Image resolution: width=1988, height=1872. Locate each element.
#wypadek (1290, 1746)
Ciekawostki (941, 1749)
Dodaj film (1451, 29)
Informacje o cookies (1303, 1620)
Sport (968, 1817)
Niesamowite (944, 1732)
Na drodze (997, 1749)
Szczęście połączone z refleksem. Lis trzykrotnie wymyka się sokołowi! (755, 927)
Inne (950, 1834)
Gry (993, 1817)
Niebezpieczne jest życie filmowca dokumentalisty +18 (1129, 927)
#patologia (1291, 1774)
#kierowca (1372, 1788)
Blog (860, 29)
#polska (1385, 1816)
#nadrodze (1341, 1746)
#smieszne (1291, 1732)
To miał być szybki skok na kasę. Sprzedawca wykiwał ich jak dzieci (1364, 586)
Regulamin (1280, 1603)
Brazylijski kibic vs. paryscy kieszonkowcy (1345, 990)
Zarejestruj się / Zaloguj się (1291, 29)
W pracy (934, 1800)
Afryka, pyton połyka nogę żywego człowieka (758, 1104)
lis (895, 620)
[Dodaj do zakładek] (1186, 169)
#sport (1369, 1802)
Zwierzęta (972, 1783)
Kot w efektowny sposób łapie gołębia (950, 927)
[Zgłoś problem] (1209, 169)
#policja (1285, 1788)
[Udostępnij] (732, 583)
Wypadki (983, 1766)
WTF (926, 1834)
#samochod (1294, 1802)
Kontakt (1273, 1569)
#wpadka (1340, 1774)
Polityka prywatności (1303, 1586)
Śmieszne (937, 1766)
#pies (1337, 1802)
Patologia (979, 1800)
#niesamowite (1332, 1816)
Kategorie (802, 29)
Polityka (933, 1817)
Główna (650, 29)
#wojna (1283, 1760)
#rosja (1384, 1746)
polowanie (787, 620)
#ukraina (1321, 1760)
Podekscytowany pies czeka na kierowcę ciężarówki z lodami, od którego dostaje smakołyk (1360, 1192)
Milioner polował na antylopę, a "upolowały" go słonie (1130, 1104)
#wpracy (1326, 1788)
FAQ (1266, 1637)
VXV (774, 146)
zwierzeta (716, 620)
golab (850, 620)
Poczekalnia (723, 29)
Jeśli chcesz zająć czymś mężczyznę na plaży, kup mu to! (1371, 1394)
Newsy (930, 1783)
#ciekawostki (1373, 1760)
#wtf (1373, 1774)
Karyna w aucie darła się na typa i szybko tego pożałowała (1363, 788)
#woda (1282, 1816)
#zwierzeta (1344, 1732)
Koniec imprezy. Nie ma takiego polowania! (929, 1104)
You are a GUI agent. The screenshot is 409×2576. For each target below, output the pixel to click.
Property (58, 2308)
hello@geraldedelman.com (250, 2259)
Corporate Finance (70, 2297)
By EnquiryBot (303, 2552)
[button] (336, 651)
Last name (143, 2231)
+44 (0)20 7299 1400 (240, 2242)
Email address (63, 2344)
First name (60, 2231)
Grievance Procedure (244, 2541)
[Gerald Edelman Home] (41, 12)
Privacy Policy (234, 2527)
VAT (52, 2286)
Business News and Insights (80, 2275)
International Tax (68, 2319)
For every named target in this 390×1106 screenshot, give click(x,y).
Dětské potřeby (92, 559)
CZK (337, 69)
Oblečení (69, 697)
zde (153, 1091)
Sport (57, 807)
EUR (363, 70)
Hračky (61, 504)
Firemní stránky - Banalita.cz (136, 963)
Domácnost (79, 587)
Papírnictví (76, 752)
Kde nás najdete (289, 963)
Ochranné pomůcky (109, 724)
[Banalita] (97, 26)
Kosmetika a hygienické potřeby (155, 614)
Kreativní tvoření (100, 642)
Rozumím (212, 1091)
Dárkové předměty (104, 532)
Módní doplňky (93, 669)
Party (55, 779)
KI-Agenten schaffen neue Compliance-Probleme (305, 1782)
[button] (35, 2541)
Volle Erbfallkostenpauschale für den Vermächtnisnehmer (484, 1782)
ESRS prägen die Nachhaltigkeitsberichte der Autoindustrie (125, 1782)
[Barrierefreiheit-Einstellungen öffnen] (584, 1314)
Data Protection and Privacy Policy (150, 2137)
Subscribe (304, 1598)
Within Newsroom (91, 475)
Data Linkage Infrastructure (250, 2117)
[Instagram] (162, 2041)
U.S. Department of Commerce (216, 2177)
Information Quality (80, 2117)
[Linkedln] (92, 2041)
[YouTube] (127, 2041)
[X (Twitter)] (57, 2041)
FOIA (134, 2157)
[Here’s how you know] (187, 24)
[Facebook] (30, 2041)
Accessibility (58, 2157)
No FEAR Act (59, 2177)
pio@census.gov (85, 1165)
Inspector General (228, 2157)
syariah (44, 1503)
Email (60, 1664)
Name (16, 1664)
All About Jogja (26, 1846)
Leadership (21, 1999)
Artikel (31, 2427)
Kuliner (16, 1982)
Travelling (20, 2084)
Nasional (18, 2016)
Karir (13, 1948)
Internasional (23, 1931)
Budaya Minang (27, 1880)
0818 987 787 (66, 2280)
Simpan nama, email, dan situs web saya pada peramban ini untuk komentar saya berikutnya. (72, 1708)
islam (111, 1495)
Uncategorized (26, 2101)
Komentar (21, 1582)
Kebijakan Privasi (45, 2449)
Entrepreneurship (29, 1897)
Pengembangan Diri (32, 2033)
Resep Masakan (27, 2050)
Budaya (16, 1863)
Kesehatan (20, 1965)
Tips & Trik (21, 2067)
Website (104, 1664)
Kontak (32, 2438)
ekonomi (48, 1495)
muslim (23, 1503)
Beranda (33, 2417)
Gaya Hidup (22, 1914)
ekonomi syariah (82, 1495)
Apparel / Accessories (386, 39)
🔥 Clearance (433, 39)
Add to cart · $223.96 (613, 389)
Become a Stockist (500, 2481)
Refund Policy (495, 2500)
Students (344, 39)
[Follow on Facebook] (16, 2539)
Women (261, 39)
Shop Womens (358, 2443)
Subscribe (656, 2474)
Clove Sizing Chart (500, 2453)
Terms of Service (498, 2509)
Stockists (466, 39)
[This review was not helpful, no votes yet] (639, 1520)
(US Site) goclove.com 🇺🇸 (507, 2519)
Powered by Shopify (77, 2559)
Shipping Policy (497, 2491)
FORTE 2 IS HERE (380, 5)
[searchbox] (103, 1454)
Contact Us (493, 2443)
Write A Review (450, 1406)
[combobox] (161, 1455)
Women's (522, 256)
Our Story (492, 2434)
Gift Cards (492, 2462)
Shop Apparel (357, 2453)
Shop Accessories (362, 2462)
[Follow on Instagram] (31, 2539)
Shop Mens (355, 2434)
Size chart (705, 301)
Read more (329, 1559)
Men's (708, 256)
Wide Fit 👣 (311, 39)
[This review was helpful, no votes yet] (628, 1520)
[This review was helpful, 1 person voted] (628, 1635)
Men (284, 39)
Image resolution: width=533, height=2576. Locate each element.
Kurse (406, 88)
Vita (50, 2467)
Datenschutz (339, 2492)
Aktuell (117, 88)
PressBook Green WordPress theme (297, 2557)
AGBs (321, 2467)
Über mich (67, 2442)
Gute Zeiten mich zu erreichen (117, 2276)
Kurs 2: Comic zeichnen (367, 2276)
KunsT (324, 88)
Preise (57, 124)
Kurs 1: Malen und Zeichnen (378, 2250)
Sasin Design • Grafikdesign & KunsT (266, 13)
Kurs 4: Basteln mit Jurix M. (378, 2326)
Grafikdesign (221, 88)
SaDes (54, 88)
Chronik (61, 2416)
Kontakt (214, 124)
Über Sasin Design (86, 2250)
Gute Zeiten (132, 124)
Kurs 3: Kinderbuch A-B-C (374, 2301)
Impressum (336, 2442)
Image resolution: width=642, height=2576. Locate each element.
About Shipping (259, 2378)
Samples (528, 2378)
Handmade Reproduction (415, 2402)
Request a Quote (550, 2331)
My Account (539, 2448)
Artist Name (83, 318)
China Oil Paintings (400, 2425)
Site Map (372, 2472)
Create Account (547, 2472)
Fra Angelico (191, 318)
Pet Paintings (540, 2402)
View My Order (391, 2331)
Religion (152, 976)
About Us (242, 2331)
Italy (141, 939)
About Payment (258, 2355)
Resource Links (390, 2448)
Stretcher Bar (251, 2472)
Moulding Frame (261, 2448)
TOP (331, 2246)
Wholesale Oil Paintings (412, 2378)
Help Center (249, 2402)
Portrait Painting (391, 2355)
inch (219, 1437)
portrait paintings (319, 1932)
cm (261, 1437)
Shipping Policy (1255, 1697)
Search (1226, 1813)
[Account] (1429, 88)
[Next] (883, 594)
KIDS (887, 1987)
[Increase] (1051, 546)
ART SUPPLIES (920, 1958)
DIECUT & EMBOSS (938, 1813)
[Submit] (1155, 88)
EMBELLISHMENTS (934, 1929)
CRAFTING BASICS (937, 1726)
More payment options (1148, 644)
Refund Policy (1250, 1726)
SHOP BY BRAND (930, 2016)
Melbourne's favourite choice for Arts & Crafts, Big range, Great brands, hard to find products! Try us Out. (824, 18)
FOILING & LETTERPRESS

▸ **Your assignment**
The entries above hold a line with "[Follow on Facebook] (16, 2539)" and a later line with "Men (284, 39)". Write out exactly those lines and all lines between, nothing more.

▸ **Solution**
[Follow on Facebook] (16, 2539)
Women (261, 39)
Shop Womens (358, 2443)
Subscribe (656, 2474)
Clove Sizing Chart (500, 2453)
Terms of Service (498, 2509)
Stockists (466, 39)
[This review was not helpful, no votes yet] (639, 1520)
(US Site) goclove.com 🇺🇸 (507, 2519)
Powered by Shopify (77, 2559)
Shipping Policy (497, 2491)
FORTE 2 IS HERE (380, 5)
[searchbox] (103, 1454)
Contact Us (493, 2443)
Write A Review (450, 1406)
[combobox] (161, 1455)
Women's (522, 256)
Our Story (492, 2434)
Gift Cards (492, 2462)
Shop Apparel (357, 2453)
Shop Accessories (362, 2462)
[Follow on Instagram] (31, 2539)
Shop Mens (355, 2434)
Size chart (705, 301)
Read more (329, 1559)
Men's (708, 256)
Wide Fit 👣 (311, 39)
[This review was helpful, no votes yet] (628, 1520)
[This review was helpful, 1 person voted] (628, 1635)
Men (284, 39)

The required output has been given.